[Stored items]
============================================================

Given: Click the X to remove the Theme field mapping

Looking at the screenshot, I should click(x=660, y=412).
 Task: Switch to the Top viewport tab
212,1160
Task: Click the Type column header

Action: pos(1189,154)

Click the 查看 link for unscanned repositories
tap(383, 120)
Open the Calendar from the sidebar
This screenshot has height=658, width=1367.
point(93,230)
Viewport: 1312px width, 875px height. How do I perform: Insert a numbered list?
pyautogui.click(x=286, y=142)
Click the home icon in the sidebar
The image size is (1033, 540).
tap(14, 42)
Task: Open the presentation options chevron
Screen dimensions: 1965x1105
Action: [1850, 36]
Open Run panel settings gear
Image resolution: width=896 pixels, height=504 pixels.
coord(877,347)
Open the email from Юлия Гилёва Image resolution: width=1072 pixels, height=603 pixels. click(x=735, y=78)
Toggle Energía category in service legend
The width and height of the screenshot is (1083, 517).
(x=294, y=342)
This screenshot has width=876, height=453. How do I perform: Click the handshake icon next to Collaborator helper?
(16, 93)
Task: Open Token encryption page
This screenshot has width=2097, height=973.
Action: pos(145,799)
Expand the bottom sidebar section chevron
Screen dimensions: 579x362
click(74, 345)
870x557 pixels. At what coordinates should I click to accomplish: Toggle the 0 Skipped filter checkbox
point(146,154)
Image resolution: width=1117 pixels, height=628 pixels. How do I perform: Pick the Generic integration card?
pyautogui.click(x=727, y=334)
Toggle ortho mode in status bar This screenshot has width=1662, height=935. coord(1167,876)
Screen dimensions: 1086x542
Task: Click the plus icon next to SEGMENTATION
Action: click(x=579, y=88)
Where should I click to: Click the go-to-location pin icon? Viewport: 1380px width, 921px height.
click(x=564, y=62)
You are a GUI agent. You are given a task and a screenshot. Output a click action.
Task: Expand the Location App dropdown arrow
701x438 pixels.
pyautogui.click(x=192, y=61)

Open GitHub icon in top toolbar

============================================================

• What to do: Please copy only the lines from the one with "Task: Switch to the Top viewport tab" through the final line of the records above, both ends included.

• Answer box:
 Task: Switch to the Top viewport tab
212,1160
Task: Click the Type column header

Action: pos(1189,154)

Click the 查看 link for unscanned repositories
tap(383, 120)
Open the Calendar from the sidebar
This screenshot has height=658, width=1367.
point(93,230)
Viewport: 1312px width, 875px height. How do I perform: Insert a numbered list?
pyautogui.click(x=286, y=142)
Click the home icon in the sidebar
The image size is (1033, 540).
tap(14, 42)
Task: Open the presentation options chevron
Screen dimensions: 1965x1105
Action: [1850, 36]
Open Run panel settings gear
Image resolution: width=896 pixels, height=504 pixels.
coord(877,347)
Open the email from Юлия Гилёва Image resolution: width=1072 pixels, height=603 pixels. click(x=735, y=78)
Toggle Energía category in service legend
The width and height of the screenshot is (1083, 517).
(x=294, y=342)
This screenshot has width=876, height=453. How do I perform: Click the handshake icon next to Collaborator helper?
(16, 93)
Task: Open Token encryption page
This screenshot has width=2097, height=973.
Action: pos(145,799)
Expand the bottom sidebar section chevron
Screen dimensions: 579x362
click(74, 345)
870x557 pixels. At what coordinates should I click to accomplish: Toggle the 0 Skipped filter checkbox
point(146,154)
Image resolution: width=1117 pixels, height=628 pixels. How do I perform: Pick the Generic integration card?
pyautogui.click(x=727, y=334)
Toggle ortho mode in status bar This screenshot has width=1662, height=935. coord(1167,876)
Screen dimensions: 1086x542
Task: Click the plus icon next to SEGMENTATION
Action: click(x=579, y=88)
Where should I click to: Click the go-to-location pin icon? Viewport: 1380px width, 921px height.
click(x=564, y=62)
You are a GUI agent. You are given a task and a screenshot. Output a click action.
Task: Expand the Location App dropdown arrow
701x438 pixels.
pyautogui.click(x=192, y=61)

Open GitHub icon in top toolbar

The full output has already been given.